“Blackish,” ABC’s new prime-time family comedy, premièred last week. The show tells the story of an upper-middle-class black family in white suburbia in which the father (Anderson) believes his family has lost touch with its blackness.
The show situates itself in the televised history of black American family life. Despite long-gone programs such as “The Cosby Show,” “Family Matters,” “The Fresh Prince of Bel-Air,” “Sister, Sister,” and “Everybody Hates Chris,” depictions of the 2010s black nuclear family has in many ways, become an anomaly.

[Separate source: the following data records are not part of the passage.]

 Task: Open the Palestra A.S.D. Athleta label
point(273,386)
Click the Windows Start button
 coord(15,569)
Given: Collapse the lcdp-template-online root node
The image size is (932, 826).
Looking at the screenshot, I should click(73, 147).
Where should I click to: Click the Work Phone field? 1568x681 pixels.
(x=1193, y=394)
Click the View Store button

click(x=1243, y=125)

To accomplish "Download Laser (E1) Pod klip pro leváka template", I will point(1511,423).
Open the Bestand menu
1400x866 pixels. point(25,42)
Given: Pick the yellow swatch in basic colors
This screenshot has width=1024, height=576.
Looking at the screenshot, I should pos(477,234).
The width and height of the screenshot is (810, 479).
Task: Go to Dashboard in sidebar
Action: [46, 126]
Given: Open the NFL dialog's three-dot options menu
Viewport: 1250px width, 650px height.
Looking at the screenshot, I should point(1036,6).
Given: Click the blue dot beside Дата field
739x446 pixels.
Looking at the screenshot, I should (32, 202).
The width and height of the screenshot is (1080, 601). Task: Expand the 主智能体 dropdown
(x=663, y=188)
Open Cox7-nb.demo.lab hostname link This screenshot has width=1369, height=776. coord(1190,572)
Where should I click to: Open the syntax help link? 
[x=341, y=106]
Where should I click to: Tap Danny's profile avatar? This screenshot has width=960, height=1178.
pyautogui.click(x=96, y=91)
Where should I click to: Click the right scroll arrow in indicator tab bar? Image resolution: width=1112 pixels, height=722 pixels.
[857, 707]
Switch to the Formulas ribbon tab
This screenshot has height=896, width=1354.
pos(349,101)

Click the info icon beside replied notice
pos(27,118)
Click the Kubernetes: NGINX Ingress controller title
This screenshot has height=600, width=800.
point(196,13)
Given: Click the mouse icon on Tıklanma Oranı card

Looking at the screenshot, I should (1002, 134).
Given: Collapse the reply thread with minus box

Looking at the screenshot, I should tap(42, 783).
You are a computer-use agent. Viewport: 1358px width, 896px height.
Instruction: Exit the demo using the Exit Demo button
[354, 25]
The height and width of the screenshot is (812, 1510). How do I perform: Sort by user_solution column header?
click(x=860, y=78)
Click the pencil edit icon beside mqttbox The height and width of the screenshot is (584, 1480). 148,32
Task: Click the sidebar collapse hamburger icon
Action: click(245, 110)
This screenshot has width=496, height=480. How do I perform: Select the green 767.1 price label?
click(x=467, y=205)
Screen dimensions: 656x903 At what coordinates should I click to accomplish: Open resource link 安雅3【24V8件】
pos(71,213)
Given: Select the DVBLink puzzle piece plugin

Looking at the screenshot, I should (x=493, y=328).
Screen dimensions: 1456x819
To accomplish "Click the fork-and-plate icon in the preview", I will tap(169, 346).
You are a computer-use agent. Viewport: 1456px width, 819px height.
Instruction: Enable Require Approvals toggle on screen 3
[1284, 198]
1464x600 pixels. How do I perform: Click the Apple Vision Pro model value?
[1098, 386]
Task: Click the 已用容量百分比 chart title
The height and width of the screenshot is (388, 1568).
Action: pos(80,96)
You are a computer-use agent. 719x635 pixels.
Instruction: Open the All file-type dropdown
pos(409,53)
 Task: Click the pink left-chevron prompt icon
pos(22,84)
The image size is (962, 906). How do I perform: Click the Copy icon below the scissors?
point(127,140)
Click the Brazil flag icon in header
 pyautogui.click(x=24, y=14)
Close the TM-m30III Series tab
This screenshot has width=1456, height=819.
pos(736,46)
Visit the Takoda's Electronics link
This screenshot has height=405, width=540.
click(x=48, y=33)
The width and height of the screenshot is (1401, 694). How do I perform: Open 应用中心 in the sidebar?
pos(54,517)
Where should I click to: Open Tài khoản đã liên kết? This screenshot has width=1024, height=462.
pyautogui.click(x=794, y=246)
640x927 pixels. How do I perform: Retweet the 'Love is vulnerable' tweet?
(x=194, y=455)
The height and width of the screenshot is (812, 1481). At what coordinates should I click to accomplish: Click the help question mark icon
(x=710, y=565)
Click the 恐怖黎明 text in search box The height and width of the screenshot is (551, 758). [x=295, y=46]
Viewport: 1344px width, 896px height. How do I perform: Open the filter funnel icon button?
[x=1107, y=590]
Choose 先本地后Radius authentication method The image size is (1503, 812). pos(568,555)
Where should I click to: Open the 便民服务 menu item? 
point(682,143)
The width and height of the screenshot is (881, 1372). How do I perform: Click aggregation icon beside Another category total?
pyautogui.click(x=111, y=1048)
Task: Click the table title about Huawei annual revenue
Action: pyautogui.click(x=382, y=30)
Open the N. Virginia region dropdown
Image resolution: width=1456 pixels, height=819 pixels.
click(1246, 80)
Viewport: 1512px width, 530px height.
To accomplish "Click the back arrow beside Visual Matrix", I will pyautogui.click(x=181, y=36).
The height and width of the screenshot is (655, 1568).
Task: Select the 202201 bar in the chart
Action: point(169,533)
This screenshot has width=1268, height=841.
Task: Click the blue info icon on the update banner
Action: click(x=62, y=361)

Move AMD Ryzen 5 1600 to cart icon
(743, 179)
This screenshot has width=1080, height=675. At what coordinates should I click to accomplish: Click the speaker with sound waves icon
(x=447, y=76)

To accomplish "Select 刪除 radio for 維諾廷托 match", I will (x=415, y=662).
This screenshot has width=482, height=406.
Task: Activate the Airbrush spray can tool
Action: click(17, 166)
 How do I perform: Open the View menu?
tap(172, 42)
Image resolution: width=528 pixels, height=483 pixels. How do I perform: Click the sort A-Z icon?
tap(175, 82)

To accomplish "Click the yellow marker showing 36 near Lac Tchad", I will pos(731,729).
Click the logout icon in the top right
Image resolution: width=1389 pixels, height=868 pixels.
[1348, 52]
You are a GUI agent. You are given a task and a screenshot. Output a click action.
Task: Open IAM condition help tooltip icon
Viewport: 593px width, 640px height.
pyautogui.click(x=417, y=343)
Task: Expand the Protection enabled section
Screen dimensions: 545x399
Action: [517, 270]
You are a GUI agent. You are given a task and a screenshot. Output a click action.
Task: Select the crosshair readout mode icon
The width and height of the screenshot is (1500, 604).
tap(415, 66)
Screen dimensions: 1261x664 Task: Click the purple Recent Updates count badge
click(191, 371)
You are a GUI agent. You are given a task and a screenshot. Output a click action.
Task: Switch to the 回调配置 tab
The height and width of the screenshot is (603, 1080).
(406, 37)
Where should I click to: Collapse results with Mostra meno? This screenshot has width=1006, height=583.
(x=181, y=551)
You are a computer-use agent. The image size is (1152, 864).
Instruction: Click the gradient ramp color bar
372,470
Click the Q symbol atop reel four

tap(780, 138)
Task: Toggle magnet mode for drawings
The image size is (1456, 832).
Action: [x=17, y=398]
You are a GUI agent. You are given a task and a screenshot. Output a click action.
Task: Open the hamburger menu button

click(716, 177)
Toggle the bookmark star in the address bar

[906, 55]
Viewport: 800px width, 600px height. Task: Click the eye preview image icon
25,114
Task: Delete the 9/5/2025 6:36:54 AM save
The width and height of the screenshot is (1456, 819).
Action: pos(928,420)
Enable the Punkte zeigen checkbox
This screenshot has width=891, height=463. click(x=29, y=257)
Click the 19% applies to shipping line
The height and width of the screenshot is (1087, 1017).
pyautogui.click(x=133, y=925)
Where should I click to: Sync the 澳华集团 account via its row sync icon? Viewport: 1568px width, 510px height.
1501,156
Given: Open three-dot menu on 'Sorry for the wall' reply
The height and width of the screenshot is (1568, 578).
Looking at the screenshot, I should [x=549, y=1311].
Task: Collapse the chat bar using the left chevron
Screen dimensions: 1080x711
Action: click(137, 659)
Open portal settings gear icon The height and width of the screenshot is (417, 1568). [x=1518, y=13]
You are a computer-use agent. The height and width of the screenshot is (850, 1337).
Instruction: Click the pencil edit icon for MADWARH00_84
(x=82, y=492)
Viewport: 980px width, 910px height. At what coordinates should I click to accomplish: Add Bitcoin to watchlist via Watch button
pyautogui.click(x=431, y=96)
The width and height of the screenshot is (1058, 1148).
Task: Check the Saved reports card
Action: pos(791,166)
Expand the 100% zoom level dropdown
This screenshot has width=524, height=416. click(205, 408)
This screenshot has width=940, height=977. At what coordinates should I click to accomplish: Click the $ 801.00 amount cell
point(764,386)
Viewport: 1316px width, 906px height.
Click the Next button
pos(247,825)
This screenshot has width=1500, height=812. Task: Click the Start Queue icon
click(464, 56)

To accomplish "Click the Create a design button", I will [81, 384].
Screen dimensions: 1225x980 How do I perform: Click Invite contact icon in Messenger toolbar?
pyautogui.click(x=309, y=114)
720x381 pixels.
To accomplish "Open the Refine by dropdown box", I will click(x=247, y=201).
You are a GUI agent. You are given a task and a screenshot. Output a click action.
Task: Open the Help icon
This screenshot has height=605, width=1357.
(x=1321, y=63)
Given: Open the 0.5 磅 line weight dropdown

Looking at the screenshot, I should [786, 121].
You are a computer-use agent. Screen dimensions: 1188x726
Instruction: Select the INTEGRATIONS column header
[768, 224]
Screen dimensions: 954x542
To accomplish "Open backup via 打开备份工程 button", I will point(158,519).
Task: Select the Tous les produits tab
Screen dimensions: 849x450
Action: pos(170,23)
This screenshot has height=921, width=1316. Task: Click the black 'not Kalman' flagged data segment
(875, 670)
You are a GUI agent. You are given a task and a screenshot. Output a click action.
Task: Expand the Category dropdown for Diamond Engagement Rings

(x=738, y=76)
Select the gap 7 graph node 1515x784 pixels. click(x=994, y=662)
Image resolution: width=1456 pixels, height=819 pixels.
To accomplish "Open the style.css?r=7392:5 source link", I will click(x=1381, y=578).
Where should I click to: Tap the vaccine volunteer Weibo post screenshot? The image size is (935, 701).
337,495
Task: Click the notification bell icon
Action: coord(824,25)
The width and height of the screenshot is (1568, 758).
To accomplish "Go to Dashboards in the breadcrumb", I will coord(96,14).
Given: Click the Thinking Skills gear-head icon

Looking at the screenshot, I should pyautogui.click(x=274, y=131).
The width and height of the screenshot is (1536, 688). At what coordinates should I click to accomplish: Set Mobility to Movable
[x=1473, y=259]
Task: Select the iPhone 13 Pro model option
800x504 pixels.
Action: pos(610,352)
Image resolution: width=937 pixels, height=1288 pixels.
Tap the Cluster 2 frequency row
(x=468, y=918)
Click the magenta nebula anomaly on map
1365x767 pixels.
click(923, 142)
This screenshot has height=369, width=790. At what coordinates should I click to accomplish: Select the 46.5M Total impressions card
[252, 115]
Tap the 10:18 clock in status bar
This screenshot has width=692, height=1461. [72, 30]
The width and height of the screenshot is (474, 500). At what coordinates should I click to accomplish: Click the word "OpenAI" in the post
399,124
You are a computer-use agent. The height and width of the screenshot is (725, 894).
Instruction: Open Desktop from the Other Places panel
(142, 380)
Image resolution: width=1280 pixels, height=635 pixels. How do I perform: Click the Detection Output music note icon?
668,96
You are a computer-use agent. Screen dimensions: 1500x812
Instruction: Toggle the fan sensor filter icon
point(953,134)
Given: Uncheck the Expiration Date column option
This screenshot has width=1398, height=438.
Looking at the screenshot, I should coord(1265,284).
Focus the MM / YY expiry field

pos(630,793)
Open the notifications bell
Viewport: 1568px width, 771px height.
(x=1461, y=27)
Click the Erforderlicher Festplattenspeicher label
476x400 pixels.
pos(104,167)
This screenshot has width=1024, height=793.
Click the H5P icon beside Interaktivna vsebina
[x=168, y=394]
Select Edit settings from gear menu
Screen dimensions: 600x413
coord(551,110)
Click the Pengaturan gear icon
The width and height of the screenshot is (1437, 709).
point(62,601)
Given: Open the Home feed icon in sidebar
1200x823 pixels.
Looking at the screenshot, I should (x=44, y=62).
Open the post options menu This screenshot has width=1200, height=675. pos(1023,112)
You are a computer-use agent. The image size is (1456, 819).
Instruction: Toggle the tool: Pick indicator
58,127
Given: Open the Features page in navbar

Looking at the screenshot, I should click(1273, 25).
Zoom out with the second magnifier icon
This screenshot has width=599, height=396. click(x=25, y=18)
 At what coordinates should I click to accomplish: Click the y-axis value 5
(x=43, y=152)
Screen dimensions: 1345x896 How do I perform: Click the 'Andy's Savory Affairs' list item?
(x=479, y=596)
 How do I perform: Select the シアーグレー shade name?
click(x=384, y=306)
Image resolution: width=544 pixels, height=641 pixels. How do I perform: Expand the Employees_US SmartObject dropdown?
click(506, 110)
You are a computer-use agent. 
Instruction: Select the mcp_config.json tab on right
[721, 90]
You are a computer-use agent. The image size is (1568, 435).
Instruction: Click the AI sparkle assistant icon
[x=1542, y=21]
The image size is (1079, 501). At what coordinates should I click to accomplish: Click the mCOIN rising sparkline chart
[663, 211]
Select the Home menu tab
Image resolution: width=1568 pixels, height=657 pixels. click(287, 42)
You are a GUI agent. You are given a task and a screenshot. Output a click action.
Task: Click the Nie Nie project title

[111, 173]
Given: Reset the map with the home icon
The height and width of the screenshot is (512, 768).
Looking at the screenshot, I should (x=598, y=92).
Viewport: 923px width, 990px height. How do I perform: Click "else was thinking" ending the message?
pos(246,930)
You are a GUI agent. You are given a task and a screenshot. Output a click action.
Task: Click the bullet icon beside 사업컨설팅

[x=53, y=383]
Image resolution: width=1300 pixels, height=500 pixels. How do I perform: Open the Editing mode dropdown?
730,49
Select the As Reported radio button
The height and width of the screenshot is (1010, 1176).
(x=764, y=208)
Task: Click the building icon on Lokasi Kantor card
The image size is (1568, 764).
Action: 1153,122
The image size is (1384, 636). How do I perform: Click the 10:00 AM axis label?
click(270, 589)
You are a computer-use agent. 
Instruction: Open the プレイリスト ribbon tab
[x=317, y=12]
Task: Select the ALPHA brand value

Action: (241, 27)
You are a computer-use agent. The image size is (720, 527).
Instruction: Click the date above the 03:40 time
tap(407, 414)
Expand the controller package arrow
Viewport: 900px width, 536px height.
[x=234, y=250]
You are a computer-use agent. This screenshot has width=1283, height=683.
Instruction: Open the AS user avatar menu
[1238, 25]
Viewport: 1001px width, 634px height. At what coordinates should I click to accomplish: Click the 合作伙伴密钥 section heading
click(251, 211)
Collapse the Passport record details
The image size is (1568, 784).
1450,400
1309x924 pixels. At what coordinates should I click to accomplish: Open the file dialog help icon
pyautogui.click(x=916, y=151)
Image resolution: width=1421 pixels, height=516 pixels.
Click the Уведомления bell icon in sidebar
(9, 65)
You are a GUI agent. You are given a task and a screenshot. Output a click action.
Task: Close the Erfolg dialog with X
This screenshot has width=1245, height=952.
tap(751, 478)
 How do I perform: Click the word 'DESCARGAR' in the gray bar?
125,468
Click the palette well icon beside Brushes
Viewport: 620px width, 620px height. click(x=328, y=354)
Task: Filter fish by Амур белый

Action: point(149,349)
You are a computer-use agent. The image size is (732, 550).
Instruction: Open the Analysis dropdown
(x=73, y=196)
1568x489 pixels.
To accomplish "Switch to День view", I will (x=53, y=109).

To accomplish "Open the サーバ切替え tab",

In a scene from the pilot episode, a tour guide on an Ultimate Hollywood Tours bus says, “If you look to your left, you’ll see the mythical and majestic black family. Out of their natural habitat and yet still thriving. Go ahead and wave. They’ll wave right back.”
What was meant to be a joke speaks to a larger issue about black family representation. What makes “Blackish” different from its predecessors is its willingness to not only make race a primary component to the program’s makeup, but to also explore what constitutes blackness — something other sitcoms with predominantly black casts did not always do.
There is no definitive answer on who or what is “black,” and yet, the father’s persistence in encouraging his family to partake in stereotypically black or “blackish” activities is what makes the first episode very problematic.
“The Cosby Show” changed the way America viewed black family life. Audiences were invited to meet the Huxtables, a well-to-do family that was black yet did not allow race to be the main focus of their interactions.
While “Blackish” definitely pays homage to the “Cosby” legacy, it is not our generation’s replacement. It is, however, a start in re-providing representations of black (upper-middle class) family life — something that hasn’t aired regularly since the ’90s.
Although there have been recent strides for black (women) actors on prime-time television (“Scandal,” “Sleepy Hollow,” and now “How to Get Away With Murder”), the aforementioned shows feature a single black lead in predominantly white spaces.
More black families should be televised because there is diversity in blackness. Black people carry a multitude of identities; it’s important for American audiences to see this so the limited scope of blackness or what is considered “blackish” is not perpetuated.
While I applaud the show’s creators for engaging in racial dialogue, and I look forward to seeing how “Blackish” unfolds, the title still strikes me in a negative way.
The word “blackish” is problematic in the sense that it attempts to define “black” as solely an American racialized body or culture that must adhere to a set of expectations in order to be considered or validated as such. Black people are still black, even if they don’t subscribe to the stereotypical roles, expected behaviors, or identities encroached upon them.
Moreover, the show by itself is not enough. It now carries the burden of representation of black family life in 2014. If television networks featured more modern-day black families who differ in nationality, socioeconomic status, gender-expression, sexuality, geographic location, occupation, etc., the criticism toward “Blackish” would not be as severe.